In absence of any further material on record to show the disability than what is told in disability certificate, we deem it appropriate to assess the disability at 60% in the present case. 23. So also the finding recorded by the tribunal that the claimants are entitled for a sum of Rs.2,00,000/- towards future attendant charges has no basis. We are of the opinion that having regard to the nature of injuries, ordering Rs.1,00,000/- towards future attendant charges would meet the ends of justice. 24. In view of the foregoing discussions, the claimant would be entitled to the following modified compensation.

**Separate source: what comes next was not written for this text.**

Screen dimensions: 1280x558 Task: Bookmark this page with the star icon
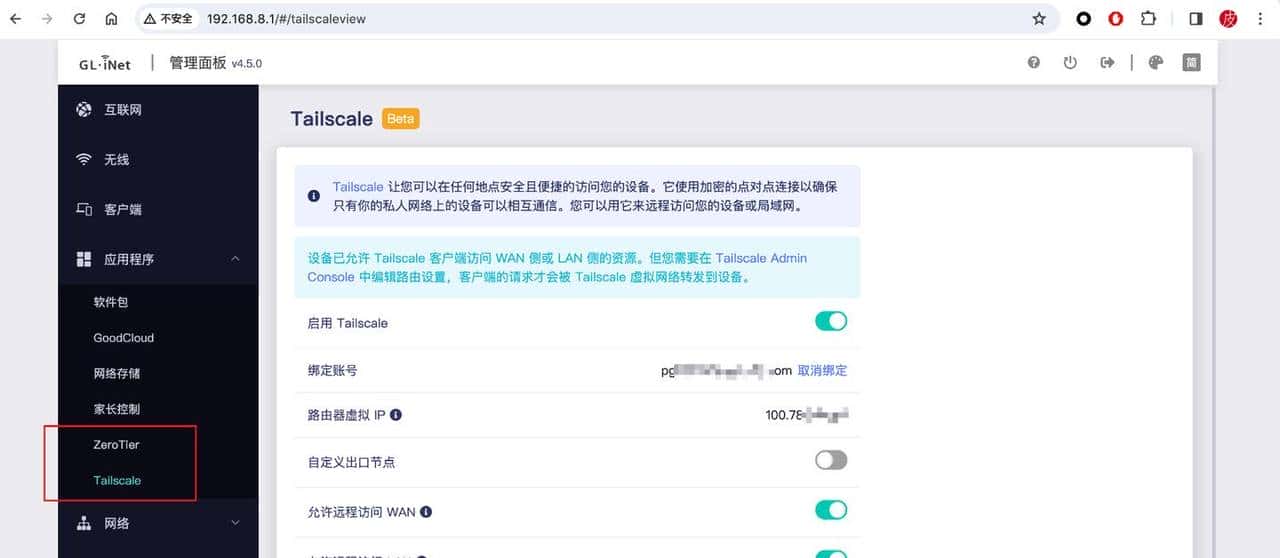1039,19
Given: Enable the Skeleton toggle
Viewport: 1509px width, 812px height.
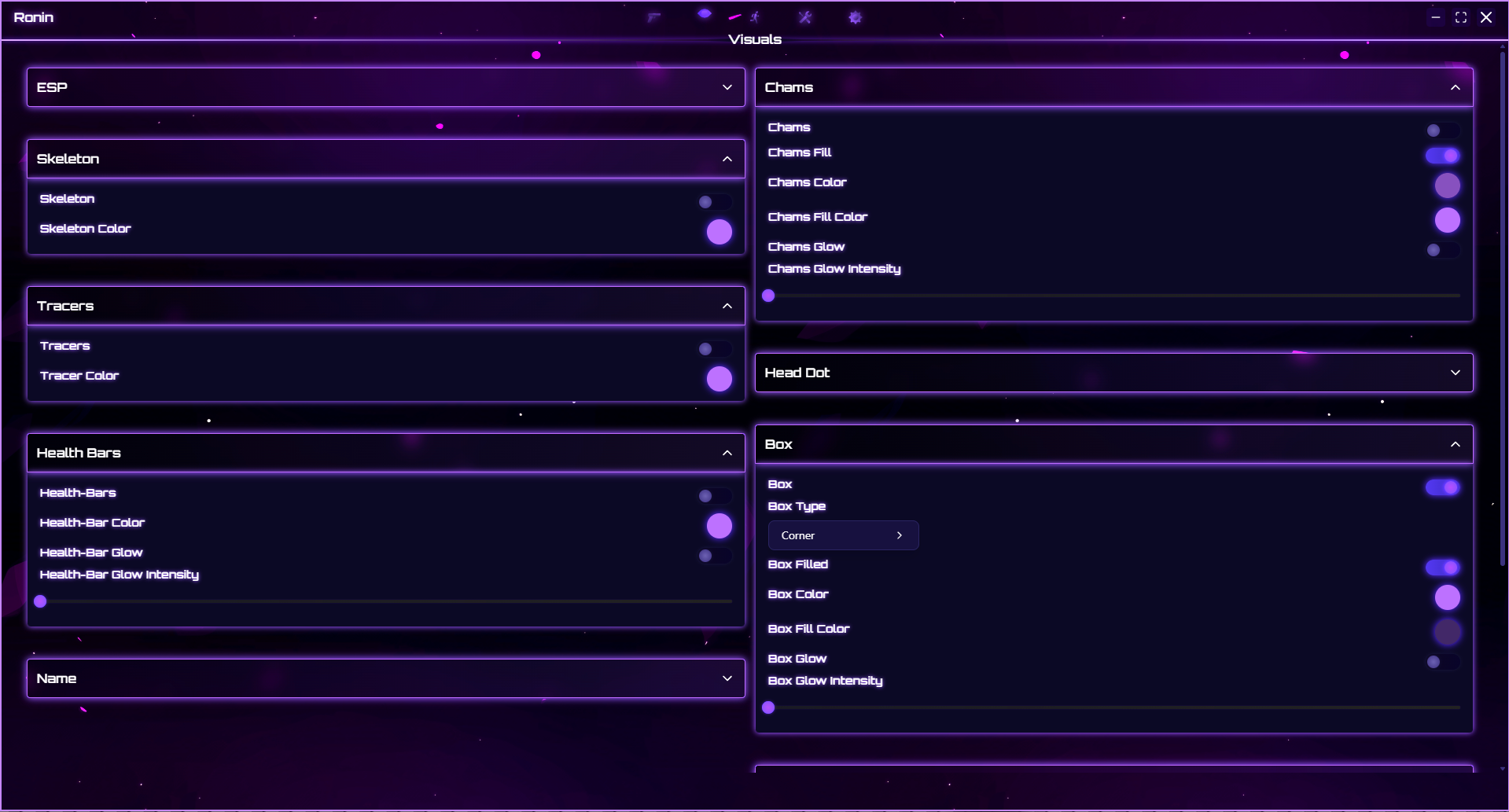Looking at the screenshot, I should [x=714, y=202].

Pain and suffering Rs.1,00,000/- Loss of future happiness and amenities Rs.2,00,000/- Loss of income during the treatment period Rs. 45,500/- Incidental charges Rs.49,000/- Medical expenses Rs.3,29,500/- Future attendant charges Rs.1,00,000/- Towards loss of future income Rs.4,86,000/- TOTAL Rs.13,10,000/- 25. Thus, the claimants would be entitled for total compensation of Rs.13,10,000/- as against Rs.16,26,000/- awarded by the Tribunal with interest at 9% per annum from the date of petition till the date of realization. Accordingly, we proceed to pass the following: ORDER (i) The appeals are allowed in part. (ii) The judgment and award of the Tribunal is modified to the extent that the claimants would be entitled for total compensation of Rs.13,10,000/- as against Rs.16,26,000/- awarded by the Tribunal with interest at the rate of 9% per annum from the date of petition till realization. (iii) The apportionment, deposit and disbursement shall be as ordered by the Tribunal in the same proportion. (iv) Draw the modified award accordingly.